= Thomas Drant =

English clergyman & poet (c.1540–1578)

Thomas Drant (c.1540–1578) was an English clergyman and poet. Work of his on prosody was known to Sir Philip Sidney and Edmund Spenser. He was in the intellectual court circle known as the 'Areopagus', and including, as well as Sidney, Edward Dyer, Gabriel Harvey, and Daniel Rogers. He translated Horace into English, taking a free line in consideration of the Roman poet's secular status; but he mentioned he found Horace harder than Homer. Drant's translation was the first complete one of the Satires in English, in fourteeners, but makes some radical changes of content.

==Life==

The son of Thomas Drant, he was born at Hagworthingham in Lincolnshire. He matriculated as pensioner of St John's College, Cambridge, 18 March 1558, proceeded B.A. 1561, was admitted fellow of his college 21 March 1561, and commenced M.A. 1564. On the occasion of Queen Elizabeth's visit to the university in August 1564 he composed copies of English, Latin, and Greek verses, which he presented to her majesty. At the commencement in 1565 he performed a public exercise (printed in his Medicinable Morall) on the theme 'Corpus Christi non est ubique.'

He was the domestic chaplain to Edmund Grindal, who procured for him the post of divinity reader at St. Paul's Cathedral. In 1569 he proceeded B.D., and on 28 July in that year he was admitted by Grindal's influence to the prebend of Chamberlainwood in the church of St. Paul's. On 8 January 1570 he preached before the court at Windsor, strongly rebuking vanity of attire; he also criticized the Queen for her leniency to the northern rebels and Catholics. He was admitted to the prebend of Firles in the church of Chichester 21 January 1570, to the rectory of Slinfold in Sussex 31 January and to the archdeaconry of Lewes 27 February.

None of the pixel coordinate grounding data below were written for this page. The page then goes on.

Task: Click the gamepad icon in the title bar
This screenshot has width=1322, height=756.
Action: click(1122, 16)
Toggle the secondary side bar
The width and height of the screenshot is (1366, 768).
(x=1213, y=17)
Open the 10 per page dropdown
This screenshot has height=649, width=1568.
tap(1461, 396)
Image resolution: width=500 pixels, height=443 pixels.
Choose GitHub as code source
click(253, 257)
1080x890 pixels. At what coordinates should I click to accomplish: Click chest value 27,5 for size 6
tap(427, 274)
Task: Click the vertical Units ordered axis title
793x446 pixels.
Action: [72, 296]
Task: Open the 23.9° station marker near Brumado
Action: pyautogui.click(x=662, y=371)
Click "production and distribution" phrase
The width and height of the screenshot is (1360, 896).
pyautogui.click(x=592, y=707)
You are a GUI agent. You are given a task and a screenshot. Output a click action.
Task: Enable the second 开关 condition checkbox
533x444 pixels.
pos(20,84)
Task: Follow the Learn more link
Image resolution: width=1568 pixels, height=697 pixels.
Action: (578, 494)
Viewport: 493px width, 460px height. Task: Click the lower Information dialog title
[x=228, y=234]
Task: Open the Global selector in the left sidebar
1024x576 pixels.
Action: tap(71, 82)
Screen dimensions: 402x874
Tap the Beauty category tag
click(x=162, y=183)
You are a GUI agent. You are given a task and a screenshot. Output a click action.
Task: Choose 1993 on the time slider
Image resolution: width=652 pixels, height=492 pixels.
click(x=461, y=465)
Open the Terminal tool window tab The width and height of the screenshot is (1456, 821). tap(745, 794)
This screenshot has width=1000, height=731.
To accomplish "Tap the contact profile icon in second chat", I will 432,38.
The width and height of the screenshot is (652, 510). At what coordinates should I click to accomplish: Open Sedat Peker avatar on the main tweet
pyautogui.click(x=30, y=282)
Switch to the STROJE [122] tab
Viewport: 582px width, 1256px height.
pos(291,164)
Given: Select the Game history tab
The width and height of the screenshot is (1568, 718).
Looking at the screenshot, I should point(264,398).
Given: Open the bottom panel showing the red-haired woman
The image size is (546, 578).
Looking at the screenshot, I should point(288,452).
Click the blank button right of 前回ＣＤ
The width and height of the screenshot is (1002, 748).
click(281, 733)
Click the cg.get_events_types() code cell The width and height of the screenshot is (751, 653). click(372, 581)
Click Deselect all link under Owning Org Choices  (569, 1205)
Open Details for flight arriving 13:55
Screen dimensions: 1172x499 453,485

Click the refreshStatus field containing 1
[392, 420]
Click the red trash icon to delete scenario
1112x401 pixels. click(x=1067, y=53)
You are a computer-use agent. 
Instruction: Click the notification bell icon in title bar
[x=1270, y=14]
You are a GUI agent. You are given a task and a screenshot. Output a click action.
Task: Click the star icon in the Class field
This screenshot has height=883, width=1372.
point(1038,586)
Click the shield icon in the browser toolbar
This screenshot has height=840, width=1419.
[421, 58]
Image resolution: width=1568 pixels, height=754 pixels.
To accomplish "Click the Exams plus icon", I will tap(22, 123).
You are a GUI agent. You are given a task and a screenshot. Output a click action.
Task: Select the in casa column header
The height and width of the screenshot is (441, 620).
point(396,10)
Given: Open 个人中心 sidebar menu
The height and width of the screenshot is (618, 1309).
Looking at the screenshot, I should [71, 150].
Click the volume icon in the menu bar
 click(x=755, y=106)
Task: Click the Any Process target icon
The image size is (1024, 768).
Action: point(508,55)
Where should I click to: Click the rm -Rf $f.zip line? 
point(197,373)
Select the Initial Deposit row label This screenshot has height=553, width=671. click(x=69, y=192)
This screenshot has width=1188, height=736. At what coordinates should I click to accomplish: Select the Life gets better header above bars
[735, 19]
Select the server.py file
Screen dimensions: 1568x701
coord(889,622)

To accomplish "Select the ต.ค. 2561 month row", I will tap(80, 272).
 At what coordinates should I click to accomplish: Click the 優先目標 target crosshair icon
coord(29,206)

On Easter Tuesday 1570 he preached a sermon at St. Mary Spital, London, denouncing the sensuality of the citizens; and he preached another sermon at the same place on Easter Tuesday 1572. He had some dispute with William Overton, treasurer of the church of Chichester, whom he accused in the pulpit of pride, hypocrisy, and ignorance. He is supposed to have died about 17 April 1578, since the archdeaconry of Lewes was vacant at that date.

==Works==

Drant is the author of:

- Impii cuiusdem Epigrammatis qvod edidit Richardus Shacklockus . . . Apomaxis. Also certayne of the special articles of the Epigramme, refuted in Englyshe, 1565, Latin and English. Against Richard Shacklock.
- A Medicinable Morall, that is, the two Bookes of Horace his Satyres Englyshed. ... The wailyngs of the prophet Hieremiah, done into Englyshe verse. Also epigrammes, 1566. Some copies have at the back of the title a dedicatory inscription, 'To the Right Honorable my Lady Bacon, and my Lady Cicell, sisters, fauourers of learnyng and vertue.' Among the miscellaneous pieces that follow the translation of Jeremiah are the English and Latin verses that Drant presented to the queen on her visit to Cambridge in 1564, English verses to the Earl of Leicester, and Latin verses to Chancellor Cecil.
- Horace his arte of Poetrie, epistles, and Satyrs, Englished and to the Earle of Ormounte, by Tho. Drant, addressed, 1567.
- Greg. Nazianzen his Epigrams and Spiritual Sentences, 1568.
- Two Sermons preached, the one at S. Maries Spittle on Tuesday in Easter weeke 1570, and the other at the Court of Windsor . . . the viij of January . . . 1569. n. d. [1570?].
- A fruitful and necessary Sermon specially concernyng almes geving, n. d. [1572 ?], preached at St. Mary Spittle on Easter Tuesday 1572.
- In Solomonis regis Ecclesiastem . . . paraphrasis poetica, 1572, dedicated to Sir Thomas Heneage.
- Thomse Drantae Angli Advordingamii Praesul. Ejusdem Sylva, undated, but published not earlier than 1576, There are Latin verses to Queen Elizabeth, Grindal, Matthew Parker, Lord Buckhurst, and others, and on pp. 85–6 are verses in Drant's praise by James Sandford in Greek, Latin, Italian, and French.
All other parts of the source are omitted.